## Extrait

++++++++

C'est tout ce que nous savons sur ces bas-reliefs pour la période de la Révolution, de l'Empire et de la Restauration. Les inventaires révolutionnaires sont muets, pareillement les Archives de Saint-Sernin ; les comptes de la fabrique contiendraient peut-être quelque indication, mais il nous manque justement celui de 1826. Les papiers d'Alexandre Dumège font bien allusion à des « bas-reliefs placés autrefois sans ordre aux deux côtés du portail ouvert dans l'axe de la grande nef du côté de la rue du Peyrou » et qui auraient été des débris d'un monument disparu. Mais, faute de renseignements plus explicites, on ne peut croire qu'il s'agisse là des pièces qui nous occupent. On en peut dire autant de la proposition de Dumège, alors commissaire antiquaire (conservateur), transmise au bureau des sciences et des arts, le 4 décembre 1811, demandant « qu'on fasse transporter au Musée quelques débris de monumens antiques existans dans une portion du cloître de Saint-Sernin ».

++++++++

## Lignes issues d'une collecte de données
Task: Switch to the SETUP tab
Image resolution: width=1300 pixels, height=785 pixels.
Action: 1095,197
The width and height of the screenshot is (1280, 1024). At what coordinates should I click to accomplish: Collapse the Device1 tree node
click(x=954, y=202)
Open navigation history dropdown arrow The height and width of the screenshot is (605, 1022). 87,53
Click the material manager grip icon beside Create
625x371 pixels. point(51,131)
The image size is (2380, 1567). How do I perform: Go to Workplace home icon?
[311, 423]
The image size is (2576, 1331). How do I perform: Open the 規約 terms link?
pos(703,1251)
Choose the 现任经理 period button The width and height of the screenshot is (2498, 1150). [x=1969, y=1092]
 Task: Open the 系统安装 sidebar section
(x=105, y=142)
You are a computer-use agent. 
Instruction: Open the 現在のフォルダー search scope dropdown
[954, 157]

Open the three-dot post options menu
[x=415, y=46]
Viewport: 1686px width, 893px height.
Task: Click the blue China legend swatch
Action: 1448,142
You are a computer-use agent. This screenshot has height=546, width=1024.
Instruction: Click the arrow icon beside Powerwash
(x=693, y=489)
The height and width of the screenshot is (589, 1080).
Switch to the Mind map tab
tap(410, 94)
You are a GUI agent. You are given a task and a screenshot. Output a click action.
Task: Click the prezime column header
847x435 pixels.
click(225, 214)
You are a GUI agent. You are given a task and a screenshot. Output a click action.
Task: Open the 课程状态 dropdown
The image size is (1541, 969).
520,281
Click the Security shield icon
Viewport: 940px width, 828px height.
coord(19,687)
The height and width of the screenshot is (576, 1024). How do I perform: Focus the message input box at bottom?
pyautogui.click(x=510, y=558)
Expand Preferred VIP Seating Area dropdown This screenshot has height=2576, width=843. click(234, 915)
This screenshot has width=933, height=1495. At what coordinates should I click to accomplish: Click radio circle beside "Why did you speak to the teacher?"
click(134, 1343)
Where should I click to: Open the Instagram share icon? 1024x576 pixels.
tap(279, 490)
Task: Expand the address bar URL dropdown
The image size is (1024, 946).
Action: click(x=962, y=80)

++++++++

## Consigne 1
Répondez à ces questions sur l'extrait :
(a) De quelle année manque-t-il le compte de la fabrique ?
(b) Quelle fonction Dumège occupait-il lorsqu'il fit sa proposition au bureau des sciences et des arts ?
(c) À quelle date cette proposition fut-elle transmise ?
## Consigne 2
Renommez « GUI agent » en « UI agent » dans les lignes de données, entre celle qui contient « The height and width of the screenshot is (589, 1080). » et celle qui contient « pyautogui.click(x=510, y=558) », toutes deux incluses, sans rien modifier d'autre. Redonnez uniquement ces lignes.

## Solution 1
(a) Il manque le compte de 1826.
(b) Il était commissaire antiquaire (conservateur).
(c) Elle fut transmise le 4 décembre 1811.

## Solution 2
The height and width of the screenshot is (589, 1080).
Switch to the Mind map tab
tap(410, 94)
You are a UI agent. You are given a task and a screenshot. Output a click action.
Task: Click the prezime column header
847x435 pixels.
click(225, 214)
You are a UI agent. You are given a task and a screenshot. Output a click action.
Task: Open the 课程状态 dropdown
The image size is (1541, 969).
520,281
Click the Security shield icon
Viewport: 940px width, 828px height.
coord(19,687)
The height and width of the screenshot is (576, 1024). How do I perform: Focus the message input box at bottom?
pyautogui.click(x=510, y=558)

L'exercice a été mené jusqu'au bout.